SOS Gatteville
Demain mardi, le Gatteville devrait subir une visite-bidon du représentant d’une société de classification exotique spécialisée dans les objets flottants qui ne sont plus tout à fait des navires. Construit il y a plus de trente ans, et donc dépourvu de tout titre de navigation – sa classe lui a été retirée par le bureau Véritas en Septembre 2001. Le Gatteville pourrait retrouver la capacité de renaviguer pour un ou quelques voyages grâce à la complaisance de la société de classification qui dépêchera demain à Cherbourg un de ses experts étrangers.
Ça vogue de mal en pis
Le Khalifeh I hors d’âge avec sa passerelle et sa timonerie en bois, ses marins syriens, son pavillon des Iles Tonga et 274 moutons considérés comme irréguliers par la Direction des Services Vétérinaires de Rouen a quitté le port du Tréport ce matin à 11h15 en direction de Waterford en Irlande.

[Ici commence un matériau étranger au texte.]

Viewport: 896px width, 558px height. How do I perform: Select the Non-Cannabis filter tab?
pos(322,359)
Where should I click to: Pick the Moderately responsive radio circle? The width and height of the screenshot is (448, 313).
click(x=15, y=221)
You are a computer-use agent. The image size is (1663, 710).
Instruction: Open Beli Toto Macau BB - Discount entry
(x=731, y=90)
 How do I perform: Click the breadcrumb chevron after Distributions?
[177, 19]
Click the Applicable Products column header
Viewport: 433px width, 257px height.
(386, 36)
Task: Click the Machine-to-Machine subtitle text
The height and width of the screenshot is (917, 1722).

Bateau, équipage et marchandises sur pied affrontent le gros temps de la Manche et de la Mer du Nord. Navire qui devrait être hyper-ciblé par les inspecteurs européens de la sécurité maritime, le Khalifeh I a toujours travaillé en Méditérranée où il a d’ailleurs été responsable d’un dégazage en Mars 2001. Sa conception des années 50, indépendamment des conditions d’entretien, font du Khalifeh I un bateau structurellement dangereux et polluant. Son propriétaire actuel est mal identifié. Il s’agirait d’un marchand de bestiaux irlandais associé à des maquignons polonais.
67 naufragés sur les quais
Certains cargos ne sont pas seulement en mauvais état, couleur fleur de rouille ou cache-misère. Ils sont aussi le lieu de travail et le domicile de travailleurs expatriés, tenus en laisse faute d’argent et de visas.

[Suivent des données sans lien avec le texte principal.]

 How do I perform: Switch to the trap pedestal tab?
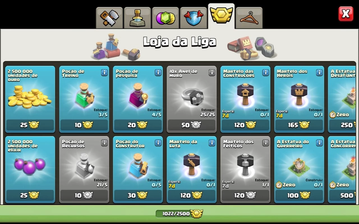[x=137, y=18]
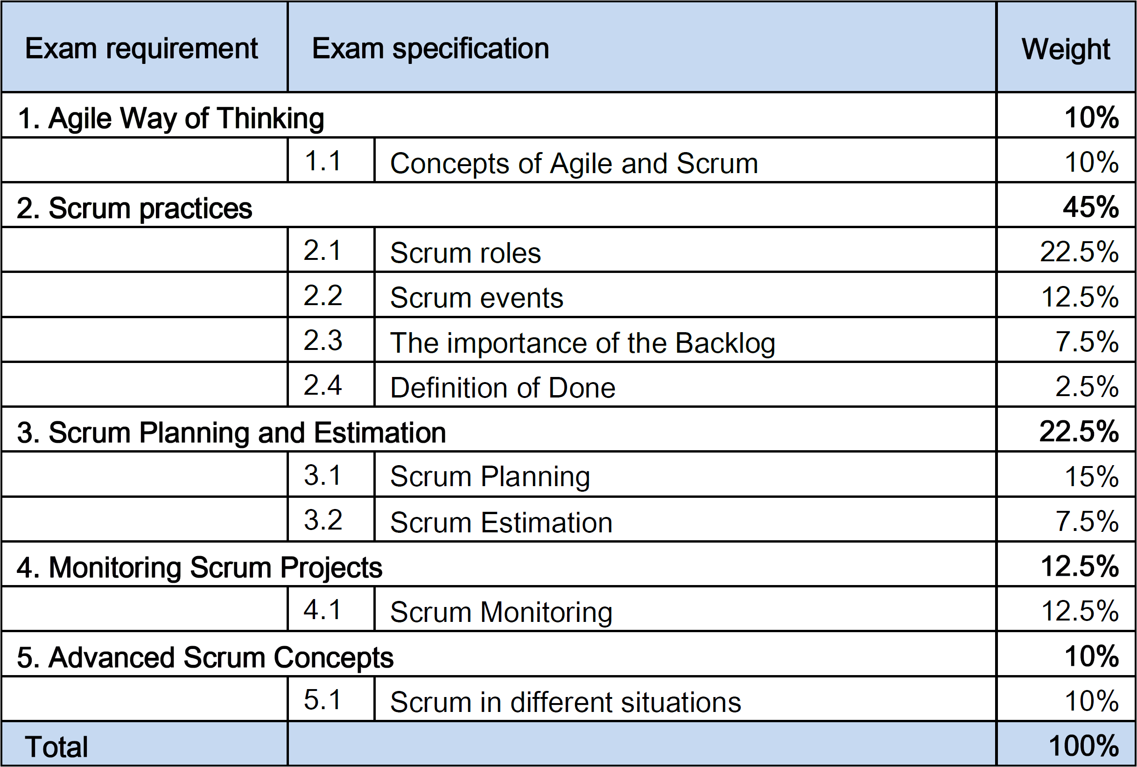
Task: Select "The importance of the Backlog" cell
Action: (x=685, y=340)
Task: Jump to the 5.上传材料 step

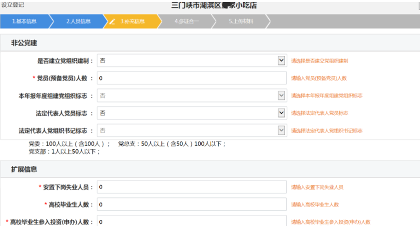Action: click(x=241, y=22)
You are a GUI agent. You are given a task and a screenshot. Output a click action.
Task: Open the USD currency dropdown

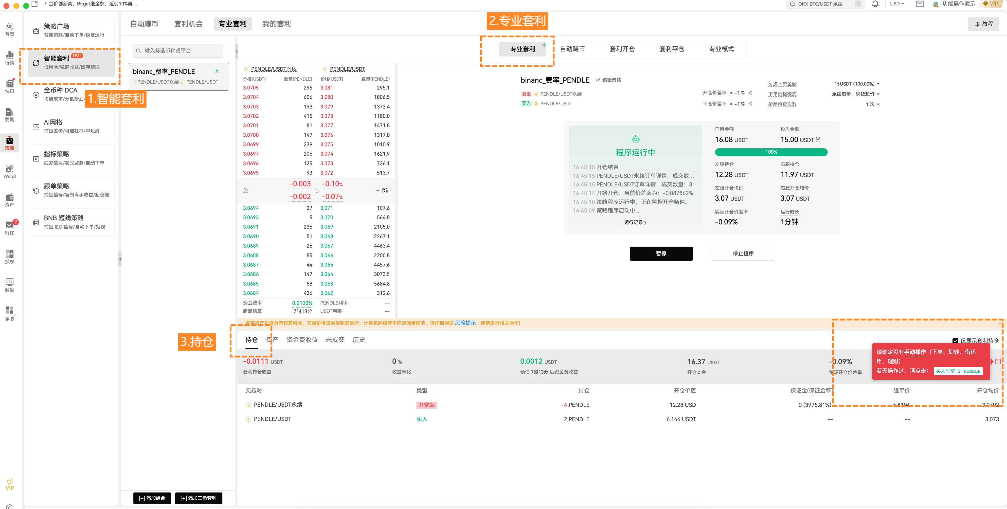(897, 4)
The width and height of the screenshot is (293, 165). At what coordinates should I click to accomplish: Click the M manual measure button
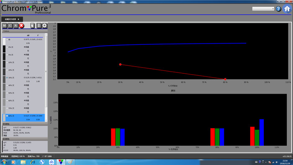5,26
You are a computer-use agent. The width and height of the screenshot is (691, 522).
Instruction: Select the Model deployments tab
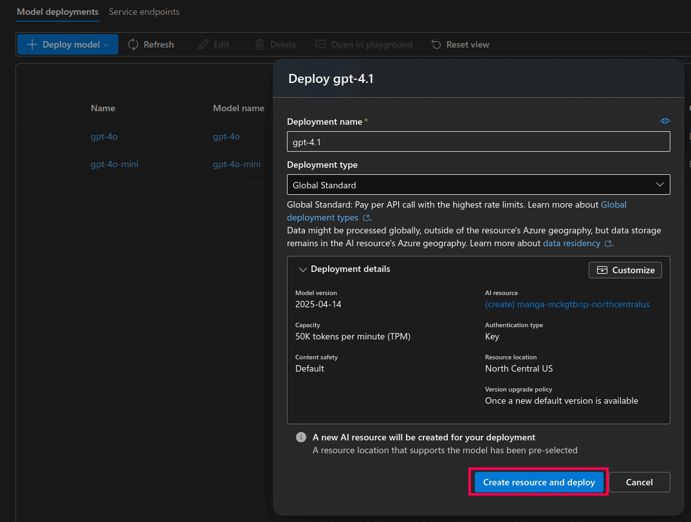(x=57, y=12)
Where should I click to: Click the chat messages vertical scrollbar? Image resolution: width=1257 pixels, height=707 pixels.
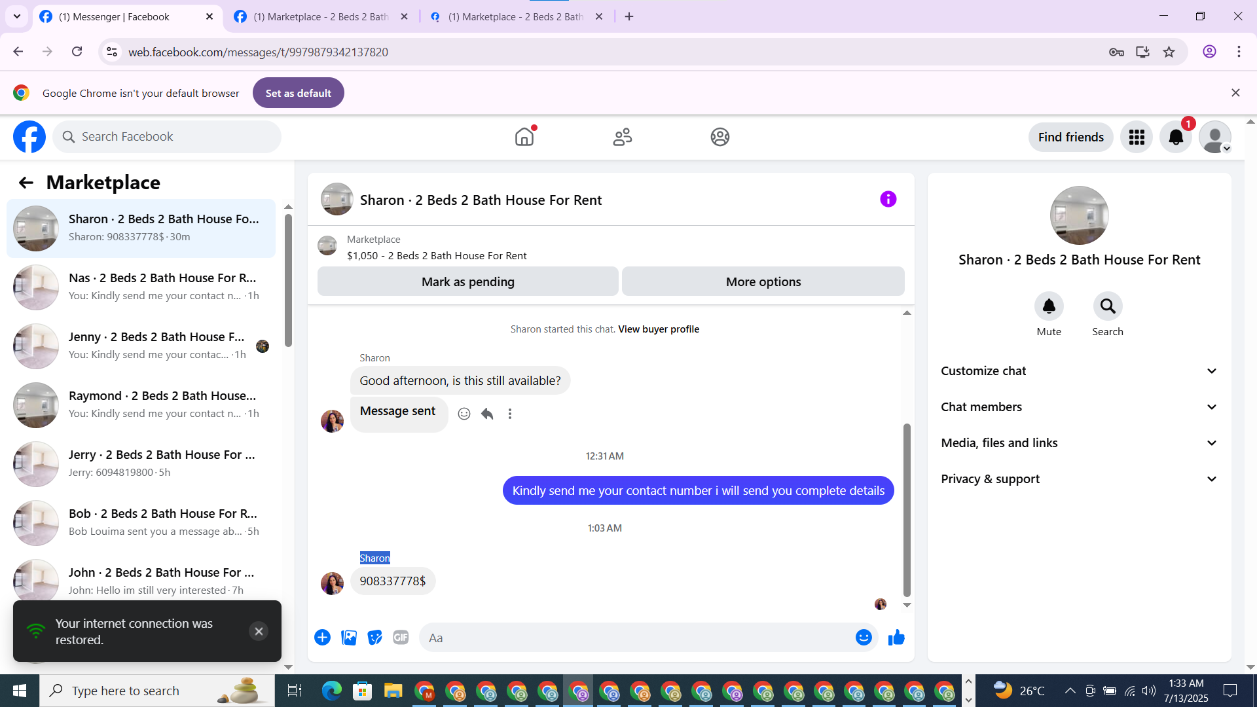[907, 511]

Ces gens du voyage, nouveaux exclus, sont coincés sur les quais et dépendent pour leur survie des bonnes volontés locales qui n’ont pas toujours les moyens d’accomplir leur mission dans la continuité. Au fil des semaines et des mois, quand la routine s’installe, l’isolement des hommes s’aggrave et aussi leur difficulté à vivre ensemble, sur un lieu unique, mal entretenu, une sorte de prison à quai où des hommes de cultures, de religions, et d’horizons divers sont condamnés à vivre dans l’oubli et parfois le conflit.

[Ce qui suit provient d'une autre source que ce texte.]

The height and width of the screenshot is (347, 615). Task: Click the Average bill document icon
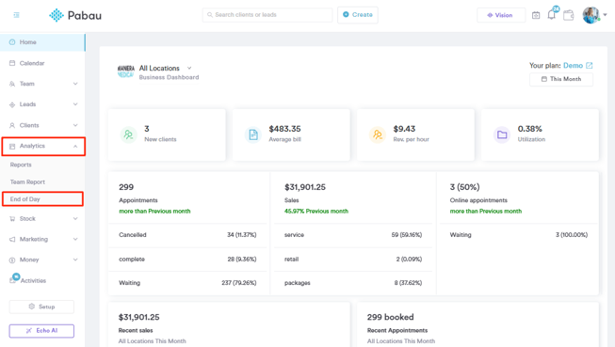point(253,134)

Un navire sous-normes à Lorient
Arrivé hier à l’aube à Lorient, avec un départ prévu pour demain, le navire russe Valday, présente tous les signes cliniques du navire à considérer comme prioritaire pour une inspection par les autorités du port dans le cadre de l’entente européenne dite du Mémorandum de Paris. Ce Mémorandum signé en 1982 regroupe les pays européens représentés sur les façades atlantique et méditerranéenne, plus le Canada, la Croatie, la Fédération de Russie et l’Islande. Elle incite les inspecteurs de sécurité maritime à visiter 25% des navires étrangers touchant les ports, et à échanger des informations relatives à l’état du navire, aux conditions d’habitation, d’hygiène et de vie des équipages. Dans certains cas, les navires visités peuvent être retenus plusieurs jours à quai en attendant les réparations ou les aménagements, ou peuvent être théoriquement contraints de rejoindre un chantier naval désigné, parfois pour destruction.
Un capitaine-émissaire
Alors que les responsables du shipping trading de TotalFina et le directeur du port de Saint-Nazaire sont libres de leurs mouvements, la justice française a trouvé son bouc-émissaire: un capitaine de nationalité indienne.
C’est pourtant toute l’organisation française du trafic maritime qui est en cause. Le 4 novembre 1999, dans le cadre des journées d’information du Cèdre, le chef du bureau environnement de la préfecture maritime de Brest s’inquiétait de la multiplication des cargos sous-normes et de la tendance des ports de commerce de toute la façade atlantique à refuser l’accès aux bateaux en difficulté et à jouer au ping-pong avec des équipages en danger.